5.1.2. Le label n’est approprié que si l’on s’en sert

La phase de sélection que nous venons de décrire va déterminer la manière dont le label sera intégré au local. Par intégration, nous entendons la place qu’il occupe chez les acteurs locaux et sa visibilité qui peut s’exprimer par l’élaboration de projets. Deux tendances se détachent clairement l’une de l’autre : celle où l’on perçoit un quasi-désintérêt pour le label et celle où le label est mis en valeur. Nous voyons ainsi que les sites qui l’ont défini comme ‘«’ ‘ on ne l’a pas demandé »’ ne le valorisent pas, alors que ceux qui ont perçu un intérêt développent un système opératoire devant rendre ‘«’ ‘ efficace’ » le label. Autrement dit, c’est parce qu’on suppose qu’il peut avoir des effets, des retombées positives qu’on se l’approprie et qu’on le valorise et donc qu’il devient actif.

Cette première tendance s’est retrouvée à diverses mesures à Romans, Sarlat et Espelette. Comme nous avons déjà eu l’occasion de le dire, à Romans, c’est nous qui avons provoqué le sujet S.R.G.. Il est expliqué et compris de manière assez flou et inexacte : ‘«’ ‘ C’est par rapport à la fête de la raviole. La semaine du goût nous a donné le prix et nous a classé.’ » Le C.N.A.C. n’est pas du tout évoqué et il n’est fait aucune mention de l’association S.R.G.. L’organisateur de la fête est tout de même satisfait que la fête soit reconnue et il remarque que cela leur permet de figurer dans un ouvrage.
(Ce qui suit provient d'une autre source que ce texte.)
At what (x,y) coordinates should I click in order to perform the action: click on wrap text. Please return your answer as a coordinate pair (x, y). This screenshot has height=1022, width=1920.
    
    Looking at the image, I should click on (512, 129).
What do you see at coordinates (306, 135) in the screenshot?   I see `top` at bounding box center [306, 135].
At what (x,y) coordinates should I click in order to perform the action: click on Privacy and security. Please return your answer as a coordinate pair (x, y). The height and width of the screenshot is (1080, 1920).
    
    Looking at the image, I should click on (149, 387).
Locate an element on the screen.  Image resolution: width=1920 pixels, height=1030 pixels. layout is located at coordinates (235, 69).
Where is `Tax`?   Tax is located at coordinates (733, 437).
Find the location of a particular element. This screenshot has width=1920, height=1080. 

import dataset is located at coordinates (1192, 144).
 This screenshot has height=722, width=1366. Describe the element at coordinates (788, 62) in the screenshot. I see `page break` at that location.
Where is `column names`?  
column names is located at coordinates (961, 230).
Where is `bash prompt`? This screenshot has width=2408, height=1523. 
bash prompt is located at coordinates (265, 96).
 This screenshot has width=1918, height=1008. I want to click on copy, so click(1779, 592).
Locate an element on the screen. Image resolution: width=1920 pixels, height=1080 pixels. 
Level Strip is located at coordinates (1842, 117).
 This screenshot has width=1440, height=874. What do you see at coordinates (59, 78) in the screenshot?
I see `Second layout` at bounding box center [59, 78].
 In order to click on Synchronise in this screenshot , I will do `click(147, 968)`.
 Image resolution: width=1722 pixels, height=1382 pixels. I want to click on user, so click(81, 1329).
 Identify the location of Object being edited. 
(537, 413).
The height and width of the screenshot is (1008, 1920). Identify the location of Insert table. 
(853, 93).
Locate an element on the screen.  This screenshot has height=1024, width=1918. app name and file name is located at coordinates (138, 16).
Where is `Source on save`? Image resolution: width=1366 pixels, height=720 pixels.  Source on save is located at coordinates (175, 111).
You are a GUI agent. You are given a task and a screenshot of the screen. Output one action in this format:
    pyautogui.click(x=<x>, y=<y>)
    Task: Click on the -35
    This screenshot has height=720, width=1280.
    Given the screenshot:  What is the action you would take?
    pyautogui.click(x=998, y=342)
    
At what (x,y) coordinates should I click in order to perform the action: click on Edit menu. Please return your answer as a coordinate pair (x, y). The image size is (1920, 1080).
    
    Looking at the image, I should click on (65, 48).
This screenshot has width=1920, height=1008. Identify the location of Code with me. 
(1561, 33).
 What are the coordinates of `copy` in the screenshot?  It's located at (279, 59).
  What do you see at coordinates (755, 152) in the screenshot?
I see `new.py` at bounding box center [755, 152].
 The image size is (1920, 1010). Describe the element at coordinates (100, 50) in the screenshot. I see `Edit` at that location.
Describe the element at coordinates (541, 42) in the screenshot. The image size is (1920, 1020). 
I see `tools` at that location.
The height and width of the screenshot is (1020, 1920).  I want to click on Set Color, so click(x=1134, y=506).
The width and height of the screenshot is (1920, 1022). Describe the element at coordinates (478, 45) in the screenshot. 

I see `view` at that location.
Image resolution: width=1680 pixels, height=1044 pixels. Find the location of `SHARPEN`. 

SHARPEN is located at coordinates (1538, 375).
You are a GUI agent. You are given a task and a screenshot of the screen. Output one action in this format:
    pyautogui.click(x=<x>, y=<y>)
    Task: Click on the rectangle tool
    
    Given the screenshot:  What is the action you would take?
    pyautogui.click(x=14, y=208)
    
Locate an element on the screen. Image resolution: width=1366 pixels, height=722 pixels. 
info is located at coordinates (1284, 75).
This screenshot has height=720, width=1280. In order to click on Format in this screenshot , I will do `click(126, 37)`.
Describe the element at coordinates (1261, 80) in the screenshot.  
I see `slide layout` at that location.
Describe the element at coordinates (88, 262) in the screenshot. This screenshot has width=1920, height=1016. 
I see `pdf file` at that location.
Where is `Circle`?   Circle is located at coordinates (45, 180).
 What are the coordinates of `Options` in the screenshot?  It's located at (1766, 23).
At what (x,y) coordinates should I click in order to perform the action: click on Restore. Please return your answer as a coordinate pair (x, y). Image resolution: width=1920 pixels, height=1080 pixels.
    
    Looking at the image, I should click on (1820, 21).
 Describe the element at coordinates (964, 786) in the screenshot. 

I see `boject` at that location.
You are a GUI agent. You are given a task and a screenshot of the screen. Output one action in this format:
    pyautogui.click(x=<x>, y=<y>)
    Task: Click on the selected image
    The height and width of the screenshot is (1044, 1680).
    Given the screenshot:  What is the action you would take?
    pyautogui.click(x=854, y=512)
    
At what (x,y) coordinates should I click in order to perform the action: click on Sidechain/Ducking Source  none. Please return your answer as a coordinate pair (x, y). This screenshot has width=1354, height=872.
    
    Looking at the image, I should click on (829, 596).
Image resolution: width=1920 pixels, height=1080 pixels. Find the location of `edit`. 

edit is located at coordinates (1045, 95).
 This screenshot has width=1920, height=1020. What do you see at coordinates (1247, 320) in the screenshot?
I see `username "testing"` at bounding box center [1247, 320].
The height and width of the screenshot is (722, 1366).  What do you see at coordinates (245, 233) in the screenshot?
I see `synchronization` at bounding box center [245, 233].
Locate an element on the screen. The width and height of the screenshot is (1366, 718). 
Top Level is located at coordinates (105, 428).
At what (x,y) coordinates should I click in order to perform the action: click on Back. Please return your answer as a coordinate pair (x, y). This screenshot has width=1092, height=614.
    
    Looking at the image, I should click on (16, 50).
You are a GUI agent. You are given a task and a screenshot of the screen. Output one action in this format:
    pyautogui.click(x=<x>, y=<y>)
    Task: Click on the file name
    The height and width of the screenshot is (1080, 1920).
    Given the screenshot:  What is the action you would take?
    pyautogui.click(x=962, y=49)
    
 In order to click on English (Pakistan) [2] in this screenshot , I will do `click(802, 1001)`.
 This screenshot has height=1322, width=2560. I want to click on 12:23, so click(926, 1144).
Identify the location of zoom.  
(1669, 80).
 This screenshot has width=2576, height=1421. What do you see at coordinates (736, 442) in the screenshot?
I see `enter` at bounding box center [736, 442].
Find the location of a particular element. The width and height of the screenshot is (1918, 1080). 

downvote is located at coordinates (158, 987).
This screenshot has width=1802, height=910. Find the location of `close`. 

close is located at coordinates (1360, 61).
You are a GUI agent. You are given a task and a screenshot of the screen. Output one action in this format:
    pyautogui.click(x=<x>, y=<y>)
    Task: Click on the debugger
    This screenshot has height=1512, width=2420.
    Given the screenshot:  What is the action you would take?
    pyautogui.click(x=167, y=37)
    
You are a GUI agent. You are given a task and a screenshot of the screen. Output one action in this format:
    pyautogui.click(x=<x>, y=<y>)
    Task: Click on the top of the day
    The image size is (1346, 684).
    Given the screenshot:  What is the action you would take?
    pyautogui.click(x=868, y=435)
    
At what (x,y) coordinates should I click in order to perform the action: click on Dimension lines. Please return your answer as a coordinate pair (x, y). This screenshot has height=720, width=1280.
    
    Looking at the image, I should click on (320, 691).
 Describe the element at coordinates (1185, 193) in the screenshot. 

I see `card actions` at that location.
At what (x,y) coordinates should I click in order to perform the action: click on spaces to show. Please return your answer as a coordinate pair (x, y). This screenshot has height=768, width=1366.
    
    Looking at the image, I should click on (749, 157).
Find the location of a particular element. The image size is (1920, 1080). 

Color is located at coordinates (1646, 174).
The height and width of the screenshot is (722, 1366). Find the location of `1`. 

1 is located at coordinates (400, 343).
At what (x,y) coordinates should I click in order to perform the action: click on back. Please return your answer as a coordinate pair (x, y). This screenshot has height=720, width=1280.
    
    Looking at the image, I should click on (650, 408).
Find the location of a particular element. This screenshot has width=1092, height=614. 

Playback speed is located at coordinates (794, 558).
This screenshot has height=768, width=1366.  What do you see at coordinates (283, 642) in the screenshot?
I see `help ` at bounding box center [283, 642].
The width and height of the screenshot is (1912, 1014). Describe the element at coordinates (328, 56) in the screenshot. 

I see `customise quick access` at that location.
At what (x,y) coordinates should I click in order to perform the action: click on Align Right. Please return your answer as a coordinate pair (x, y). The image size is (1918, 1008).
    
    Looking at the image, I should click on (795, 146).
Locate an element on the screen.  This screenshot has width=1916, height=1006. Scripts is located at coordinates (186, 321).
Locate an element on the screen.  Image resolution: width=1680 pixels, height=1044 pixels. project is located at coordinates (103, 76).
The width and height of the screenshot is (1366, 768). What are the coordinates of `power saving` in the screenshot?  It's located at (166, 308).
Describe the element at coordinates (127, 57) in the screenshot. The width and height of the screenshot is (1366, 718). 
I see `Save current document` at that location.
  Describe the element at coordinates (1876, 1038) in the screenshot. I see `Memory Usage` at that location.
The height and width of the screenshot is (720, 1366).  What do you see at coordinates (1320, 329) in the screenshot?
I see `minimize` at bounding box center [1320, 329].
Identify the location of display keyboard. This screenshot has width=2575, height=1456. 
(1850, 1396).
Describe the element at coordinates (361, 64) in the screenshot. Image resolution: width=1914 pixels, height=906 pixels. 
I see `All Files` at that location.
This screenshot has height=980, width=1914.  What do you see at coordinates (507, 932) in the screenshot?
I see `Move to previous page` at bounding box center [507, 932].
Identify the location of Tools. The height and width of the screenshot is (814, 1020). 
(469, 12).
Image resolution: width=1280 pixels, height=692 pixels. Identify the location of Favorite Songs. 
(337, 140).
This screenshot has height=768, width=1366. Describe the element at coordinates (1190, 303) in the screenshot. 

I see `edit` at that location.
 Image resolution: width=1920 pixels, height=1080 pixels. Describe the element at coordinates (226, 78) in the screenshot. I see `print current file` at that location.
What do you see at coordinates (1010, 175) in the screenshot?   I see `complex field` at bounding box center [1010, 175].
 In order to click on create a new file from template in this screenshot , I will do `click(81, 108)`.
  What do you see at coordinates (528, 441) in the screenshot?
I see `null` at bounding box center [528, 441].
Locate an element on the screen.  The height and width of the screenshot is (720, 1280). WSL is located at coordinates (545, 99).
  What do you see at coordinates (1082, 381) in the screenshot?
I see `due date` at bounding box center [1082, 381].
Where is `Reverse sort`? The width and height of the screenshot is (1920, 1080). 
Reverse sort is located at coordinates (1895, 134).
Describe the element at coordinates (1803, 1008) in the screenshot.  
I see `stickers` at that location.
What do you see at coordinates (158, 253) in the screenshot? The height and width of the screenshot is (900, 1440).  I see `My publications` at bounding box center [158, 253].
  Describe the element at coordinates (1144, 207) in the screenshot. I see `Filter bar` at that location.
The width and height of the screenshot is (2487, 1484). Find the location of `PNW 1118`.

Il est à souligner qu’au premier contact – en mars 1999 par téléphone – avec une personne de l’Office de tourisme on nous apprit que Romans n’adhérait pas à l’association. En mai 1999 nous avons reçu la réponse envoyée du même Office de tourisme en février 1999, où il était écrit que Romans adhérait à l’association. Après nous être interrogé, nous en avons déduit que Romans reconnaissait avoir eu ce label mais qu’il n’adhérait pas à l’association. Il a dû y avoir confusion, dans le courrier, entre le label et l’association. La personne qui a répondu affirme que les représentants du site (O.T., organisateurs, municipalités) n’attendent rien de ce label, qu’ils ne le mettent pas en valeur mais qu’ils en sont ‘«’ ‘ très honorés’ », ce qui tend à montrer qu’ils sont attachés à l’appellation plutôt qu’à l’association. Le label ne fut pas cité du tout ni par l’adjoint au maire rencontré sur place ni par les producteurs. Par ailleurs, le label ‘«’ ‘ Terroir et patrimoine’ », qui associe visite guidée et repas composé des produits emblématiques, est valorisé par l’O.T. parmi les supports de découverte de la ville.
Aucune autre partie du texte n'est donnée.